On va donc, comme d’habitude, demander aux salariés du privé de faire de plus en plus de sacrifices pour préserver les régimes spéciaux. Pour y parvenir, des syndicalistes des régimes spéciaux sont entrés dans le conseil d’administration de la CNAV ! Rappelons que les syndicats sont sans légitimité avec 8% d’adhérents de la population active. Cela ne les a pas empêché de devenir des puissances financières perméables à la corruption et faisant obstacle aux réformes d’intérêt général. Leurs nombreux défilés contre la réforme des retraites ont montré qu’ils défendaient les corporatismes d’un autre siècle…
L’euthanasie du rentier est en marche. Depuis 2012, un tsunami de taxes s’abat sur les retraités : hausse des droits de succession, hausse des droits sur les donations, hausse des prélèvements sociaux sur les assurances vie, taxation des retraites d’entreprises. D’autres projets sont dans les cartons comme : la création d’une nouvelle taxe sur les retraites dont le doublement est déjà prévu, la surfiscalisation des produits d’épargne. Au lieu de s’en prendre aux retraités qui ont travaillé toute leur vie, l’Etat devrait commencer par supprimer les régimes spéciaux publics…
Les gouvernements ont toujours la tentation de financer les retraites par une taxe supplémentaire sur les hauts revenus et les revenus du capital. Mais en quoi les « riches » sont-ils concernés par les retraites ? Ils ont déjà payé les impôts les plus lourds du monde, l’ISF, les tranches supérieures de l’impôt progressif sur le revenu, l’impôt sur les sociétés, la CSG et la CRDS, la TVA sur leurs consommations, l’IRPP, les taxes sur les héritages et les donations, les taxes sur les plus values du capital, etc., ainsi, bien entendu, leurs propres cotisations sociales. Pourquoi leur demander un impôt supplémentaire, à eux spécifiquement ? Pour les socialistes, la réponse est simple. Il faut faire rendre gorge aux « riches » parce que le simple fait qu’ils soient riches est injuste.

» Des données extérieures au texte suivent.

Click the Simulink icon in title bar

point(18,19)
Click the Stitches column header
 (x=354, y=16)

Les « riches » sont ceux qui se sont montrés capables de fonder et de faire vivre une entreprise ou qui ont eu un talent hors pair dans un domaine. Ce faisant, ils ont contribué à développer l’activité, l’innovation et la productivité, ils ont été un des principaux moteurs du progrès général.

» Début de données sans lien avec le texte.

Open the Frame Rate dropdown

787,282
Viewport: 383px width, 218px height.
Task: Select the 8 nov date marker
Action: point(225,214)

La France est en train de devenir une fabrique de pauvres
L’assurance vie a été plébiscitée par les français qui ont bien compris que l’avenir de leurs retraites était menacé. Pour des raisons idéologiques, les régimes politiques qui se sont succédés ont refusé d’accorder aux Français la retraite par capitalisation dont bénéficient pourtant des pays comme la Suède. Sous la pression des circonstances, un succédané s’est mis en place sous la forme de l’assurance vie. Malheureusement, le système fiscal favorise l’achat d’obligations d’État. Cela conduit au tour de passe-passe suivant : les français sortent d’un système qui va faire faillite pour des raisons démographiques et y retournent aussitôt en achetant des obligations de ce même système.